▶ [WHAT YOU SHOULD DO]: Take each line from the material below that includes the string "computer" and copy it.

(DATA FOR THIS EXERCISE begins)

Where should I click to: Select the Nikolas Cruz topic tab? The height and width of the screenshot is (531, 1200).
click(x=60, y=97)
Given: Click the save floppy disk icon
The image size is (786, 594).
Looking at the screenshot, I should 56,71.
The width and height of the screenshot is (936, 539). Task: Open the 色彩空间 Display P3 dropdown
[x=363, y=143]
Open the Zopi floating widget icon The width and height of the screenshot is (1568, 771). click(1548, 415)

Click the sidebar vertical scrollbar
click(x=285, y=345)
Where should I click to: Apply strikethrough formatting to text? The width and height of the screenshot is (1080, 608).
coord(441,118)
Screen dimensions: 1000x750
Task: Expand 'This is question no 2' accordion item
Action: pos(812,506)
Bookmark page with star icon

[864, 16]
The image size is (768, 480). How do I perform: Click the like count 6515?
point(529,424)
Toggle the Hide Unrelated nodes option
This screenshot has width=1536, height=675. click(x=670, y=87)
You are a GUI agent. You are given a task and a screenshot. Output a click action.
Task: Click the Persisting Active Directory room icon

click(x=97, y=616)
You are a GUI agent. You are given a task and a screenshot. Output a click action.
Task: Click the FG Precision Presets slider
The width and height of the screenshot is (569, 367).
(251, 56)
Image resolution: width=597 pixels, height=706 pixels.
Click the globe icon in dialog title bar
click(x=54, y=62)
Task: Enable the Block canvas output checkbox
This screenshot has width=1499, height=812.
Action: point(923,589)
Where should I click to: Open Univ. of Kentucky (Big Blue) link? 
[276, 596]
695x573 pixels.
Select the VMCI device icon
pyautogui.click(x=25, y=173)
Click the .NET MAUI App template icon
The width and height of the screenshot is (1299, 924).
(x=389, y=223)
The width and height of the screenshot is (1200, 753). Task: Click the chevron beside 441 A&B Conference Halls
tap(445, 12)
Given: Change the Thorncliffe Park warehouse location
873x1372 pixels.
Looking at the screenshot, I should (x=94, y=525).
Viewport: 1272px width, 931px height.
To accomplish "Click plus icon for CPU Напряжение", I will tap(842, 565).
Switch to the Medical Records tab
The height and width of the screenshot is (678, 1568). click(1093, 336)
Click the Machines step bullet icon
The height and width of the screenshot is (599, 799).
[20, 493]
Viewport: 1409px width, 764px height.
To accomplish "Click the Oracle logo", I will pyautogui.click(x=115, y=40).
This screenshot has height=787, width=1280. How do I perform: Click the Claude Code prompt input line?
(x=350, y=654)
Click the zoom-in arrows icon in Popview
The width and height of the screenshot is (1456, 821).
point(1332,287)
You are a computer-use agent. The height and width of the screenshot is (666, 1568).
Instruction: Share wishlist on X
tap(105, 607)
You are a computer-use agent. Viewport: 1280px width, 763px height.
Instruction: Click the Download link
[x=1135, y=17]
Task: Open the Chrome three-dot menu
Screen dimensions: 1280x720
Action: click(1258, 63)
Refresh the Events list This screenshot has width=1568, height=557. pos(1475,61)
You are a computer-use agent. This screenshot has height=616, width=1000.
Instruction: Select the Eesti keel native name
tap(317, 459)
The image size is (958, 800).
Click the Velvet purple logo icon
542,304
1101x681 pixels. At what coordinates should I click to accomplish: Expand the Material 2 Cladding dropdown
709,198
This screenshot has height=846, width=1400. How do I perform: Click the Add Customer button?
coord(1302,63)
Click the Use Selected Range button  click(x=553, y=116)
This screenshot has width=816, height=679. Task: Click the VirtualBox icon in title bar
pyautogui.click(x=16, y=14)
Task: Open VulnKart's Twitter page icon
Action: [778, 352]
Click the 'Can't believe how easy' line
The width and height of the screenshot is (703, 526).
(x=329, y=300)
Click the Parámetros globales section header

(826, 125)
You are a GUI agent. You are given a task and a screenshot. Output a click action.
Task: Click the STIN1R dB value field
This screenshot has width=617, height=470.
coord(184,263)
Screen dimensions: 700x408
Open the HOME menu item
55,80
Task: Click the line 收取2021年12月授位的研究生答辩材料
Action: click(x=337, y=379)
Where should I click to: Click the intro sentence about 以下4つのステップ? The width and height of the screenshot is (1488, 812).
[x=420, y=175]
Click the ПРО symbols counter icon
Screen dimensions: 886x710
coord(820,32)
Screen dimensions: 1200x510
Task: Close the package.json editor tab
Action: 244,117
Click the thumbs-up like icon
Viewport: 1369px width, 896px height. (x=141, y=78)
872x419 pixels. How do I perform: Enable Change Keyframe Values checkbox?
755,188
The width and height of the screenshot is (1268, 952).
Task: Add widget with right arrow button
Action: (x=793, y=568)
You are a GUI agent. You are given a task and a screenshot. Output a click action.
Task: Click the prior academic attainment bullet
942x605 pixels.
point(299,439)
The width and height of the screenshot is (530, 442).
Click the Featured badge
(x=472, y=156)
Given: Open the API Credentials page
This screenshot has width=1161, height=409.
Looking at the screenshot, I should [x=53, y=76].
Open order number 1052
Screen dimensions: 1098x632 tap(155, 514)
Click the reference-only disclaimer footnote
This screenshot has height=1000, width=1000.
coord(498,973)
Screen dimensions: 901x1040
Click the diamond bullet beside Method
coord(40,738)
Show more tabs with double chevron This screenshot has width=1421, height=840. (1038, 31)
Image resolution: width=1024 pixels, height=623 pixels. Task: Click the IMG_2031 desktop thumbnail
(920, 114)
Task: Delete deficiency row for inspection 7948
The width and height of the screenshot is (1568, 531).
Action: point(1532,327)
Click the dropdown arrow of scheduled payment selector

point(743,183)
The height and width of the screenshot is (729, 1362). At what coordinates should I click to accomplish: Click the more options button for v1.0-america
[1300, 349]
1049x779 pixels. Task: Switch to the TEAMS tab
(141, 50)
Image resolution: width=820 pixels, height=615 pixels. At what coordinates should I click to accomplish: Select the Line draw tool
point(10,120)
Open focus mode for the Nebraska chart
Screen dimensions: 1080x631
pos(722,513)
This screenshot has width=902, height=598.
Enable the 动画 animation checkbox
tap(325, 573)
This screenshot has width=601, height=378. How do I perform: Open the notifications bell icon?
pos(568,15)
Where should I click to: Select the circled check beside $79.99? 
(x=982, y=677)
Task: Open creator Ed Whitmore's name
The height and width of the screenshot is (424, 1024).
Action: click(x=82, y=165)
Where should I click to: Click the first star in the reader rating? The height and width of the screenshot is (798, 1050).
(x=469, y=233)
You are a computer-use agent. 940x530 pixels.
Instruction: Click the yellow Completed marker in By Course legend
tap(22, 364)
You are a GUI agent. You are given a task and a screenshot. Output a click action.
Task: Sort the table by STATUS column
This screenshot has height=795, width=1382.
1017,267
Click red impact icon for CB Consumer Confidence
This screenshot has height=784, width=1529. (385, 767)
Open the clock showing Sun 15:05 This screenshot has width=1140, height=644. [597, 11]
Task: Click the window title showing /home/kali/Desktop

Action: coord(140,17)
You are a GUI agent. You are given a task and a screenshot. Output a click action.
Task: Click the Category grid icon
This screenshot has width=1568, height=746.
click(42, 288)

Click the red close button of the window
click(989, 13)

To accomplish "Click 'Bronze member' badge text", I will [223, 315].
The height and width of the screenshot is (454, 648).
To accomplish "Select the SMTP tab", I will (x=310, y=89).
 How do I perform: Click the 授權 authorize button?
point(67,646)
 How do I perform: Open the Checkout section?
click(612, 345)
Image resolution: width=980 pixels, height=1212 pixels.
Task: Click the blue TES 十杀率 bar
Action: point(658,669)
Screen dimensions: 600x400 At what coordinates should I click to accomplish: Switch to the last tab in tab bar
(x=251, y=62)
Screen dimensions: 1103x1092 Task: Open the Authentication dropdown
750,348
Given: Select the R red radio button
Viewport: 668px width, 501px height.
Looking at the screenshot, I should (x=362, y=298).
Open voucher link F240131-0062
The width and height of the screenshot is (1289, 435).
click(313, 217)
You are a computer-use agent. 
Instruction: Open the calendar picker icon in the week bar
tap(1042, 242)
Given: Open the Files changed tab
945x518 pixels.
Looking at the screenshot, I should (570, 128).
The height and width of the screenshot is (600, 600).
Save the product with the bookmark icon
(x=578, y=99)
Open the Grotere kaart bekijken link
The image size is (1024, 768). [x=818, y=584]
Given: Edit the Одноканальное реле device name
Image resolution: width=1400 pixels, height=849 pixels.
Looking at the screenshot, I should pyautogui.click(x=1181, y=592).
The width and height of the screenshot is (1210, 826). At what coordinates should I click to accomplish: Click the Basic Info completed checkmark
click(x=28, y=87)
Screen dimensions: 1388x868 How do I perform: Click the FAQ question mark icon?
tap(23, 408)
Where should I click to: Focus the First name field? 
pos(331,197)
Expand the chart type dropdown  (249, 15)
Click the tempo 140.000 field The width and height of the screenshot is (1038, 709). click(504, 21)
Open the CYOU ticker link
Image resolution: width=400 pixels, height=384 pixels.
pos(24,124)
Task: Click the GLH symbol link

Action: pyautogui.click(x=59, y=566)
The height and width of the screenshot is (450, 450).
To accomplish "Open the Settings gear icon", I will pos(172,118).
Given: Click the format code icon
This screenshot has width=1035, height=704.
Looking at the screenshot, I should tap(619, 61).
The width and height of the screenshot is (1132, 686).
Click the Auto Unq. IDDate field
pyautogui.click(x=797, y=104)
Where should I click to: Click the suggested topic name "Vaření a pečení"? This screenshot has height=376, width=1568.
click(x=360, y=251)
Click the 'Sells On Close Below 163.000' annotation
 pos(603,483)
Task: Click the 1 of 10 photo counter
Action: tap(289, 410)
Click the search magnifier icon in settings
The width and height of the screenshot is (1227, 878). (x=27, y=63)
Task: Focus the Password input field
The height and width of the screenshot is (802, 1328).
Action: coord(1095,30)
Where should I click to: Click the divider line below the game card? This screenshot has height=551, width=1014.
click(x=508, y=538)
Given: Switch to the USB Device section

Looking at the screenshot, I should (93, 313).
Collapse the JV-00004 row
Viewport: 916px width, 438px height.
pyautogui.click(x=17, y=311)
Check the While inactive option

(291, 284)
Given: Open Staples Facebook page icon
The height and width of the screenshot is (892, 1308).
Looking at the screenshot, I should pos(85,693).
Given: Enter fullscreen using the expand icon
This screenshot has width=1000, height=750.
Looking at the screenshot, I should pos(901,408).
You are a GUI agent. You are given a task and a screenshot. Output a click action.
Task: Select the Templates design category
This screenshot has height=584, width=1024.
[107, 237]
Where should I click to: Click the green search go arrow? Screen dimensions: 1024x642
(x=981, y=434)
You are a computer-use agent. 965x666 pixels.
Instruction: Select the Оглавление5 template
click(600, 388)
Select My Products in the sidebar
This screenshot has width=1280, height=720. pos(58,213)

(DATA FOR THIS EXERCISE ends)

▶ [TASK SOLUTION]:
You are a computer-use agent. The height and width of the screenshot is (666, 1568).
You are a computer-use agent. Viewport: 1280px width, 763px height.
You are a computer-use agent. This screenshot has height=616, width=1000.
You are a computer-use agent. 940x530 pixels.
You are a computer-use agent. 
You are a computer-use agent. 965x666 pixels.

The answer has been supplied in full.